BEGIN EXTRACTED RECORDS
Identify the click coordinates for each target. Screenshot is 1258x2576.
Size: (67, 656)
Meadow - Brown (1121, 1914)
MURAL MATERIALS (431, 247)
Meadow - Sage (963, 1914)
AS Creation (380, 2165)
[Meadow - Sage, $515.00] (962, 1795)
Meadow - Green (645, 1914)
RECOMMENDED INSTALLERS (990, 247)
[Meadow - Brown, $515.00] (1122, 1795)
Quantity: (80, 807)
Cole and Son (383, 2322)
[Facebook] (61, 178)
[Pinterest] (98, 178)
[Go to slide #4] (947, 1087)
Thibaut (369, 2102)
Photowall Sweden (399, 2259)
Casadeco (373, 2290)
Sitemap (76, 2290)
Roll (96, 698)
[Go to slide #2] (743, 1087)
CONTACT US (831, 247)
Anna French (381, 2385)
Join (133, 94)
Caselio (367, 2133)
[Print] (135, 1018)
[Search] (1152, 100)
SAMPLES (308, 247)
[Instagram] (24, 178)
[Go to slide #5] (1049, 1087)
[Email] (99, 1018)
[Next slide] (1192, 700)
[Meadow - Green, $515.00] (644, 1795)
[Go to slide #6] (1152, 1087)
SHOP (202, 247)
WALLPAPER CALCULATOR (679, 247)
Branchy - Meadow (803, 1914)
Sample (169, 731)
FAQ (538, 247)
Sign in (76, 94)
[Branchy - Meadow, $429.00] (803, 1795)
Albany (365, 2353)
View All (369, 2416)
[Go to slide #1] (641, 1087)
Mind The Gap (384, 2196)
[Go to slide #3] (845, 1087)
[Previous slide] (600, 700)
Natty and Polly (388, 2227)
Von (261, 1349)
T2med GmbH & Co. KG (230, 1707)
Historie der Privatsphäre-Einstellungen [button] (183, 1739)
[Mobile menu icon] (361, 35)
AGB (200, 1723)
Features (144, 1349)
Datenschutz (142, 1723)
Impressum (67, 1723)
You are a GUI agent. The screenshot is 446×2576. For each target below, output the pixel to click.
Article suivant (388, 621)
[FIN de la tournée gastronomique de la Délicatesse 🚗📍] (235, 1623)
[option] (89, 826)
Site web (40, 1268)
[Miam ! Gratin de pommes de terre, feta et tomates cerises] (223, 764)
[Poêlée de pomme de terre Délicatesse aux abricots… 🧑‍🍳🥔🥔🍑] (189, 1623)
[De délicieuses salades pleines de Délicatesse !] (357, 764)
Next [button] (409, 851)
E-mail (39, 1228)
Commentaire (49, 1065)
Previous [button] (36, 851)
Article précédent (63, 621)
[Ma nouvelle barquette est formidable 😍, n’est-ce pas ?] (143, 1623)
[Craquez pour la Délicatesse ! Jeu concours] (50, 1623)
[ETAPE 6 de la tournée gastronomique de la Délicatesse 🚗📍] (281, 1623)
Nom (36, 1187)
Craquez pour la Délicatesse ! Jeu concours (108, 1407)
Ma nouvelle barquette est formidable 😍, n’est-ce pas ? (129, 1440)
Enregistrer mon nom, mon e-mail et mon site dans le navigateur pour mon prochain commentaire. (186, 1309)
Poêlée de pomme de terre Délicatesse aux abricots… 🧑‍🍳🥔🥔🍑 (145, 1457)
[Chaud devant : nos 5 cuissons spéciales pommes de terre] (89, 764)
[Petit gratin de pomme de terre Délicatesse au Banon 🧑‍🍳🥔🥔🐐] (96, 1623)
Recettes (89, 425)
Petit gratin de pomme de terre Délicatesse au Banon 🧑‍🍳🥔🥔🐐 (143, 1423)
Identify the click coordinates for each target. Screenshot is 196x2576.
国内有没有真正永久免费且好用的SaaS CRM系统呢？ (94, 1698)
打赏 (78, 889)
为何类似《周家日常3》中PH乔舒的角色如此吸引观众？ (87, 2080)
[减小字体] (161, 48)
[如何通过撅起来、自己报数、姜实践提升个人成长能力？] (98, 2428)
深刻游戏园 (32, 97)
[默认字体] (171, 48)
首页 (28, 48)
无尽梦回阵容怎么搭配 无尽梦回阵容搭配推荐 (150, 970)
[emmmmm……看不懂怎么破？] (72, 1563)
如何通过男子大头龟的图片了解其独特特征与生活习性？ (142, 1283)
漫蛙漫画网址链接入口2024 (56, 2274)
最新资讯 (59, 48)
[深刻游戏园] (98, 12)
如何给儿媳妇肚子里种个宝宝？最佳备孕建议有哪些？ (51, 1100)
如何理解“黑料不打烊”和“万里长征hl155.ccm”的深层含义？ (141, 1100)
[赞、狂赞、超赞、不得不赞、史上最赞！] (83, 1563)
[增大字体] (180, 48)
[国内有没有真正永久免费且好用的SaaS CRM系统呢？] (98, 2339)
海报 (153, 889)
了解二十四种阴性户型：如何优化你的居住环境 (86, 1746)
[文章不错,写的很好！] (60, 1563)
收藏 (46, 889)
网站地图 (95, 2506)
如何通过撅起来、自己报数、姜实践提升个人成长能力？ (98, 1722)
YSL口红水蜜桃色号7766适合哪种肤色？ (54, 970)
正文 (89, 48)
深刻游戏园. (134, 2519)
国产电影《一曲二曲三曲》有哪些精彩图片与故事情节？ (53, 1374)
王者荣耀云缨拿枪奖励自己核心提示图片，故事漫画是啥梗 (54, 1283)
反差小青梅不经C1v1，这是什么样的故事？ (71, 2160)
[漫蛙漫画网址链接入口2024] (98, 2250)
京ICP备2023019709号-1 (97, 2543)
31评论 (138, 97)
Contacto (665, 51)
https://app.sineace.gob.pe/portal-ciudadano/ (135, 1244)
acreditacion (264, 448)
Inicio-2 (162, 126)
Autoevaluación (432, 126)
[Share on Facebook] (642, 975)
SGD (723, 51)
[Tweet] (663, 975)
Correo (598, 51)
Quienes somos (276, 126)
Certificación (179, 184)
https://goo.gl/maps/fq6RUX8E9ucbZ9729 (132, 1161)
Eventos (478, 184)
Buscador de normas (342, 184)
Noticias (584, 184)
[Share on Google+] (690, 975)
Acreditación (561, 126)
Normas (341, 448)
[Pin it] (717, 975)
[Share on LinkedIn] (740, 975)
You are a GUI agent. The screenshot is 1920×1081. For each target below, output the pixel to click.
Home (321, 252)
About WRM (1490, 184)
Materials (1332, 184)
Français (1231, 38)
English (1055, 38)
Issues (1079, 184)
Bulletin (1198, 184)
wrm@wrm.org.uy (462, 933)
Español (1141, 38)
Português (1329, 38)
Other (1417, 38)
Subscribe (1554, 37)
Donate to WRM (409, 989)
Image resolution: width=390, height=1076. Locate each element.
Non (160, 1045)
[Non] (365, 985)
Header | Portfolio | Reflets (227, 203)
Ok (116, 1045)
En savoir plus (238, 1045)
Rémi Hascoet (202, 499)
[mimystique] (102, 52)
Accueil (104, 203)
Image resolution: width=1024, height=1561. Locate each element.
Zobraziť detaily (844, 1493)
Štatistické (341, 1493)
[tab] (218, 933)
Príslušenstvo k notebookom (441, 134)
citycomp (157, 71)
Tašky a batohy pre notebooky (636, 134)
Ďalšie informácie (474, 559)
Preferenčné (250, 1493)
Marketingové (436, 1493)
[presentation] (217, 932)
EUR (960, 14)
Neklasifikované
END EXTRACTED RECORDS
So that nothing differs from the original, transcribe all of the records above.

Identify the click coordinates for each target. Screenshot is 1258x2576.
Size: (67, 656)
Meadow - Brown (1121, 1914)
MURAL MATERIALS (431, 247)
Meadow - Sage (963, 1914)
AS Creation (380, 2165)
[Meadow - Sage, $515.00] (962, 1795)
Meadow - Green (645, 1914)
RECOMMENDED INSTALLERS (990, 247)
[Meadow - Brown, $515.00] (1122, 1795)
Quantity: (80, 807)
Cole and Son (383, 2322)
[Facebook] (61, 178)
[Pinterest] (98, 178)
[Go to slide #4] (947, 1087)
Thibaut (369, 2102)
Photowall Sweden (399, 2259)
Casadeco (373, 2290)
Sitemap (76, 2290)
Roll (96, 698)
[Go to slide #2] (743, 1087)
CONTACT US (831, 247)
Anna French (381, 2385)
Join (133, 94)
Caselio (367, 2133)
[Print] (135, 1018)
[Search] (1152, 100)
SAMPLES (308, 247)
[Instagram] (24, 178)
[Go to slide #5] (1049, 1087)
[Email] (99, 1018)
[Next slide] (1192, 700)
[Meadow - Green, $515.00] (644, 1795)
[Go to slide #6] (1152, 1087)
SHOP (202, 247)
WALLPAPER CALCULATOR (679, 247)
Branchy - Meadow (803, 1914)
Sample (169, 731)
FAQ (538, 247)
Sign in (76, 94)
[Branchy - Meadow, $429.00] (803, 1795)
Albany (365, 2353)
View All (369, 2416)
[Go to slide #1] (641, 1087)
Mind The Gap (384, 2196)
[Go to slide #3] (845, 1087)
[Previous slide] (600, 700)
Natty and Polly (388, 2227)
Von (261, 1349)
T2med GmbH & Co. KG (230, 1707)
Historie der Privatsphäre-Einstellungen [button] (183, 1739)
[Mobile menu icon] (361, 35)
AGB (200, 1723)
Features (144, 1349)
Datenschutz (142, 1723)
Impressum (67, 1723)
You are a GUI agent. The screenshot is 446×2576. For each target below, output the pixel to click.
Article suivant (388, 621)
[FIN de la tournée gastronomique de la Délicatesse 🚗📍] (235, 1623)
[option] (89, 826)
Site web (40, 1268)
[Miam ! Gratin de pommes de terre, feta et tomates cerises] (223, 764)
[Poêlée de pomme de terre Délicatesse aux abricots… 🧑‍🍳🥔🥔🍑] (189, 1623)
[De délicieuses salades pleines de Délicatesse !] (357, 764)
Next [button] (409, 851)
E-mail (39, 1228)
Commentaire (49, 1065)
Previous [button] (36, 851)
Article précédent (63, 621)
[Ma nouvelle barquette est formidable 😍, n’est-ce pas ?] (143, 1623)
[Craquez pour la Délicatesse ! Jeu concours] (50, 1623)
[ETAPE 6 de la tournée gastronomique de la Délicatesse 🚗📍] (281, 1623)
Nom (36, 1187)
Craquez pour la Délicatesse ! Jeu concours (108, 1407)
Ma nouvelle barquette est formidable 😍, n’est-ce pas ? (129, 1440)
Enregistrer mon nom, mon e-mail et mon site dans le navigateur pour mon prochain commentaire. (186, 1309)
Poêlée de pomme de terre Délicatesse aux abricots… 🧑‍🍳🥔🥔🍑 (145, 1457)
[Chaud devant : nos 5 cuissons spéciales pommes de terre] (89, 764)
[Petit gratin de pomme de terre Délicatesse au Banon 🧑‍🍳🥔🥔🐐] (96, 1623)
Recettes (89, 425)
Petit gratin de pomme de terre Délicatesse au Banon 🧑‍🍳🥔🥔🐐 (143, 1423)
Identify the click coordinates for each target. Screenshot is 196x2576.
国内有没有真正永久免费且好用的SaaS CRM系统呢？ (94, 1698)
打赏 (78, 889)
为何类似《周家日常3》中PH乔舒的角色如此吸引观众？ (87, 2080)
[减小字体] (161, 48)
[如何通过撅起来、自己报数、姜实践提升个人成长能力？] (98, 2428)
深刻游戏园 (32, 97)
[默认字体] (171, 48)
首页 (28, 48)
无尽梦回阵容怎么搭配 无尽梦回阵容搭配推荐 (150, 970)
[emmmmm……看不懂怎么破？] (72, 1563)
如何通过男子大头龟的图片了解其独特特征与生活习性？ (142, 1283)
漫蛙漫画网址链接入口2024 (56, 2274)
最新资讯 (59, 48)
[深刻游戏园] (98, 12)
如何给儿媳妇肚子里种个宝宝？最佳备孕建议有哪些？ (51, 1100)
如何理解“黑料不打烊”和“万里长征hl155.ccm”的深层含义？ (141, 1100)
[赞、狂赞、超赞、不得不赞、史上最赞！] (83, 1563)
[增大字体] (180, 48)
[国内有没有真正永久免费且好用的SaaS CRM系统呢？] (98, 2339)
海报 (153, 889)
了解二十四种阴性户型：如何优化你的居住环境 (86, 1746)
[文章不错,写的很好！] (60, 1563)
收藏 (46, 889)
网站地图 (95, 2506)
如何通过撅起来、自己报数、姜实践提升个人成长能力？ (98, 1722)
YSL口红水蜜桃色号7766适合哪种肤色？ (54, 970)
正文 (89, 48)
深刻游戏园. (134, 2519)
国产电影《一曲二曲三曲》有哪些精彩图片与故事情节？ (53, 1374)
王者荣耀云缨拿枪奖励自己核心提示图片，故事漫画是啥梗 (54, 1283)
反差小青梅不经C1v1，这是什么样的故事？ (71, 2160)
[漫蛙漫画网址链接入口2024] (98, 2250)
京ICP备2023019709号-1 (97, 2543)
31评论 (138, 97)
Contacto (665, 51)
https://app.sineace.gob.pe/portal-ciudadano/ (135, 1244)
acreditacion (264, 448)
Inicio-2 (162, 126)
Autoevaluación (432, 126)
[Share on Facebook] (642, 975)
SGD (723, 51)
[Tweet] (663, 975)
Correo (598, 51)
Quienes somos (276, 126)
Certificación (179, 184)
https://goo.gl/maps/fq6RUX8E9ucbZ9729 (132, 1161)
Eventos (478, 184)
Buscador de normas (342, 184)
Noticias (584, 184)
[Share on Google+] (690, 975)
Acreditación (561, 126)
Normas (341, 448)
[Pin it] (717, 975)
[Share on LinkedIn] (740, 975)
You are a GUI agent. The screenshot is 1920×1081. For each target below, output the pixel to click.
Home (321, 252)
About WRM (1490, 184)
Materials (1332, 184)
Français (1231, 38)
English (1055, 38)
Issues (1079, 184)
Bulletin (1198, 184)
wrm@wrm.org.uy (462, 933)
Español (1141, 38)
Português (1329, 38)
Other (1417, 38)
Subscribe (1554, 37)
Donate to WRM (409, 989)
Image resolution: width=390, height=1076. Locate each element.
Non (160, 1045)
[Non] (365, 985)
Header | Portfolio | Reflets (227, 203)
Ok (116, 1045)
En savoir plus (238, 1045)
Rémi Hascoet (202, 499)
[mimystique] (102, 52)
Accueil (104, 203)
Image resolution: width=1024, height=1561. Locate each element.
Zobraziť detaily (844, 1493)
Štatistické (341, 1493)
[tab] (218, 933)
Príslušenstvo k notebookom (441, 134)
citycomp (157, 71)
Tašky a batohy pre notebooky (636, 134)
Ďalšie informácie (474, 559)
Preferenčné (250, 1493)
Marketingové (436, 1493)
[presentation] (217, 932)
EUR (960, 14)
Neklasifikované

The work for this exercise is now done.